The lines below are to be quoted exactly, from the first through the one that contains "You are a computer-use agent. Viewport: 768px".

## [Records]

((

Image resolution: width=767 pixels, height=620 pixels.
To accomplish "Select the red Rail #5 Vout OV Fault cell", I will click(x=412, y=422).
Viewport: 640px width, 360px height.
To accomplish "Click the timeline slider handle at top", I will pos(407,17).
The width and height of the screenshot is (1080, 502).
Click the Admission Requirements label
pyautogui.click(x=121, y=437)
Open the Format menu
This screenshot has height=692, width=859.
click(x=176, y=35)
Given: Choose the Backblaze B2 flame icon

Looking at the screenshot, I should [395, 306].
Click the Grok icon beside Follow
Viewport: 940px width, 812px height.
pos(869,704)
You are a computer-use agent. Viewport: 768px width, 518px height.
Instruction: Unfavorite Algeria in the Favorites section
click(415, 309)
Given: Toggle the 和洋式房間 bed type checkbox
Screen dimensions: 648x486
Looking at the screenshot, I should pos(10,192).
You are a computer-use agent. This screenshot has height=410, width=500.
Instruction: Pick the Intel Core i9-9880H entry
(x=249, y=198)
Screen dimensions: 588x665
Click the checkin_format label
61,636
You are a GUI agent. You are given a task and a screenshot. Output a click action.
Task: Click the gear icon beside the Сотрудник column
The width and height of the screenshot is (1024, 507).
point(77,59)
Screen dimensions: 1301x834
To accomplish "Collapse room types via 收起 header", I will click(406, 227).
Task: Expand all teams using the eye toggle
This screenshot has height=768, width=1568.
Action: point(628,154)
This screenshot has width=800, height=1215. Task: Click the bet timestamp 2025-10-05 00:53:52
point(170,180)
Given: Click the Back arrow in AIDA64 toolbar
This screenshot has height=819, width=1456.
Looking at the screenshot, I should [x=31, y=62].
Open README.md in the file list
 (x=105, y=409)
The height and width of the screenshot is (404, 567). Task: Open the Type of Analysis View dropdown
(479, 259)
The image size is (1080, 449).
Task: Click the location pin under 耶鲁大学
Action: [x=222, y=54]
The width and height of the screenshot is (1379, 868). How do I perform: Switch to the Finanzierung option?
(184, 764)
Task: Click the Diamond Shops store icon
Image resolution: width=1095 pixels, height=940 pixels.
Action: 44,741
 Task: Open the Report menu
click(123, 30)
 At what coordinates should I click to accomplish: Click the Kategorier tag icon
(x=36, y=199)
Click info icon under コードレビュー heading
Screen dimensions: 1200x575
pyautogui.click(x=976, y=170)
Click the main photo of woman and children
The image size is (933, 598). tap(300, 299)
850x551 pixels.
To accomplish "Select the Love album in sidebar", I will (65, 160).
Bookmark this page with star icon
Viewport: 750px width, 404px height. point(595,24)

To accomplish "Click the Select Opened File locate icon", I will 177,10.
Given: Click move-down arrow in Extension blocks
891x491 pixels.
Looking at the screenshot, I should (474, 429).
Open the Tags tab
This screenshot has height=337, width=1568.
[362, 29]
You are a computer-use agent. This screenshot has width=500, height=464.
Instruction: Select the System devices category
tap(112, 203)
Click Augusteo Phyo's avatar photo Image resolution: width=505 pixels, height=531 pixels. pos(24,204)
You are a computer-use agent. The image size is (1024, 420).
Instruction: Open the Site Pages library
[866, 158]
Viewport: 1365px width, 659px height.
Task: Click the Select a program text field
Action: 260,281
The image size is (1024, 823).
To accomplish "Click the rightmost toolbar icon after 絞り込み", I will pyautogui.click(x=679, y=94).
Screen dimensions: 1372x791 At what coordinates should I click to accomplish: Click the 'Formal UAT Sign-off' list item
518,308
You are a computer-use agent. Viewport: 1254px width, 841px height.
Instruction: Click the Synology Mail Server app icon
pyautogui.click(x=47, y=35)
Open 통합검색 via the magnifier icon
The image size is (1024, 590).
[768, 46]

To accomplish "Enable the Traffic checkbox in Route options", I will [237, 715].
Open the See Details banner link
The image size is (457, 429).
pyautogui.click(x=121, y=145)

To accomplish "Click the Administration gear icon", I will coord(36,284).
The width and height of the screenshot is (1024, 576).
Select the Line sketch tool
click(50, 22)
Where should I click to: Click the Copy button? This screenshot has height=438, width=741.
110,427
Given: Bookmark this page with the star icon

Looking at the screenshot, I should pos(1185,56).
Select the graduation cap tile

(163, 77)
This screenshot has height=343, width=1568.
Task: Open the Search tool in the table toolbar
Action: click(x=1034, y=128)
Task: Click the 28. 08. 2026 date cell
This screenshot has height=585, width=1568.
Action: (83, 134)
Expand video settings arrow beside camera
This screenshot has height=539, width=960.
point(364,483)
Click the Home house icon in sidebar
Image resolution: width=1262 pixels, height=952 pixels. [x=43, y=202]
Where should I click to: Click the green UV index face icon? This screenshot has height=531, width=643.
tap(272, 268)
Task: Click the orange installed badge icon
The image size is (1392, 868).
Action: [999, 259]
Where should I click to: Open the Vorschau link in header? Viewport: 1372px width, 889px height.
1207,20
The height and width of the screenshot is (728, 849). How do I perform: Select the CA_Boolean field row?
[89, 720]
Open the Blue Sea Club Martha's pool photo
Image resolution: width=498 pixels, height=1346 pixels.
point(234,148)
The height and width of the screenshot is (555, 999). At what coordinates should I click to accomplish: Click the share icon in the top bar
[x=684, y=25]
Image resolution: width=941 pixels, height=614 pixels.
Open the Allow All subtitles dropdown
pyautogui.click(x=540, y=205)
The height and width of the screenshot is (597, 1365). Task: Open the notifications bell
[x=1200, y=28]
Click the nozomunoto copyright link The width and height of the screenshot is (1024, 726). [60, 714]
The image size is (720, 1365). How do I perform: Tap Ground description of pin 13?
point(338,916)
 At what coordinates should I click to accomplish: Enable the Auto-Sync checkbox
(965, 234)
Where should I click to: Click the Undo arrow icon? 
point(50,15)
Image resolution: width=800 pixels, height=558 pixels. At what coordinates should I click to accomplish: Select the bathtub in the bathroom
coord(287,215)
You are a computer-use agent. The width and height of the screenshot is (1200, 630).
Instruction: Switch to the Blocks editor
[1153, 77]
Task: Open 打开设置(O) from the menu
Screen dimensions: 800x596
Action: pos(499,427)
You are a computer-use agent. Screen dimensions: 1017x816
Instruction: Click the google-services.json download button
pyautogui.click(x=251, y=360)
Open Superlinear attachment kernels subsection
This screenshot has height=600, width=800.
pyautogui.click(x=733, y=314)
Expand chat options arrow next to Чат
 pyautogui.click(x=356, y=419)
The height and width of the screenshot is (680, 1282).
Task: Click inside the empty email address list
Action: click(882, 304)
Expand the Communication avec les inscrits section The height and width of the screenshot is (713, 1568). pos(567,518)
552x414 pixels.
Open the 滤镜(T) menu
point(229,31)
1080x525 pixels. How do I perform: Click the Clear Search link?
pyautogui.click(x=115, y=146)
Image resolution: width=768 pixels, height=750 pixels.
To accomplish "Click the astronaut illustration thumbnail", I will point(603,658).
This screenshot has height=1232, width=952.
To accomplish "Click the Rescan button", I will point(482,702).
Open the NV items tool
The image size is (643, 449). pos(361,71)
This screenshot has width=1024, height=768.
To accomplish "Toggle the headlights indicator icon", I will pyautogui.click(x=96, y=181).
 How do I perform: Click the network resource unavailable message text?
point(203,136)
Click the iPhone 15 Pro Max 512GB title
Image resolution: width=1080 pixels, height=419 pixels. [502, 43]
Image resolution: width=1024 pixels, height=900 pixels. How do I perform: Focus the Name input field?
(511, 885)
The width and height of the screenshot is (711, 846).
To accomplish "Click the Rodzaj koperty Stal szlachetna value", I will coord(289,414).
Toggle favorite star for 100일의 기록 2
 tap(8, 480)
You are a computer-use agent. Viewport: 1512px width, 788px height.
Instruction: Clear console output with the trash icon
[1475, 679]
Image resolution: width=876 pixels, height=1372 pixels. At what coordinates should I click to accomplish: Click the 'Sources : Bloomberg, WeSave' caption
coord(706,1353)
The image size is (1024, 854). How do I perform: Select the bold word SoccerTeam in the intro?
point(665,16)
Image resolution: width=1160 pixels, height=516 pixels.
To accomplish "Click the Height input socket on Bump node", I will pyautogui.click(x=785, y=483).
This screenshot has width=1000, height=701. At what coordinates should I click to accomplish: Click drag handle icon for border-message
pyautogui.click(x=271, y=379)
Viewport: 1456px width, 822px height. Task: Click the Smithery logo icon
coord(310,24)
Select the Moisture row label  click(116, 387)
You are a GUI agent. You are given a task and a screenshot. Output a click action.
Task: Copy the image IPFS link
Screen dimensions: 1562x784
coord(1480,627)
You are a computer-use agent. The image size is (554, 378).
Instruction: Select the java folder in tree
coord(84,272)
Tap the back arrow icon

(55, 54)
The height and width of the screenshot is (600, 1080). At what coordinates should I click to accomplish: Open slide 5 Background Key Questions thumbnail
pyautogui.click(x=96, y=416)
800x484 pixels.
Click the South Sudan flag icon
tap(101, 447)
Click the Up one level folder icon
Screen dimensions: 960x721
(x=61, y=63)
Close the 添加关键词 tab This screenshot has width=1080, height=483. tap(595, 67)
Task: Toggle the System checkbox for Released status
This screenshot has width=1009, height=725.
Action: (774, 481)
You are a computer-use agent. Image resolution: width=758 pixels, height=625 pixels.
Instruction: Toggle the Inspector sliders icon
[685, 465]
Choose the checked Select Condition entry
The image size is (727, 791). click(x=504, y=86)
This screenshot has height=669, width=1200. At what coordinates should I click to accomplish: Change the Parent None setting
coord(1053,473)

))

## [Answer section]
Image resolution: width=767 pixels, height=620 pixels.
To accomplish "Select the red Rail #5 Vout OV Fault cell", I will click(x=412, y=422).
Viewport: 640px width, 360px height.
To accomplish "Click the timeline slider handle at top", I will pos(407,17).
The width and height of the screenshot is (1080, 502).
Click the Admission Requirements label
pyautogui.click(x=121, y=437)
Open the Format menu
This screenshot has height=692, width=859.
click(x=176, y=35)
Given: Choose the Backblaze B2 flame icon

Looking at the screenshot, I should [395, 306].
Click the Grok icon beside Follow
Viewport: 940px width, 812px height.
pos(869,704)
You are a computer-use agent. Viewport: 768px width, 518px height.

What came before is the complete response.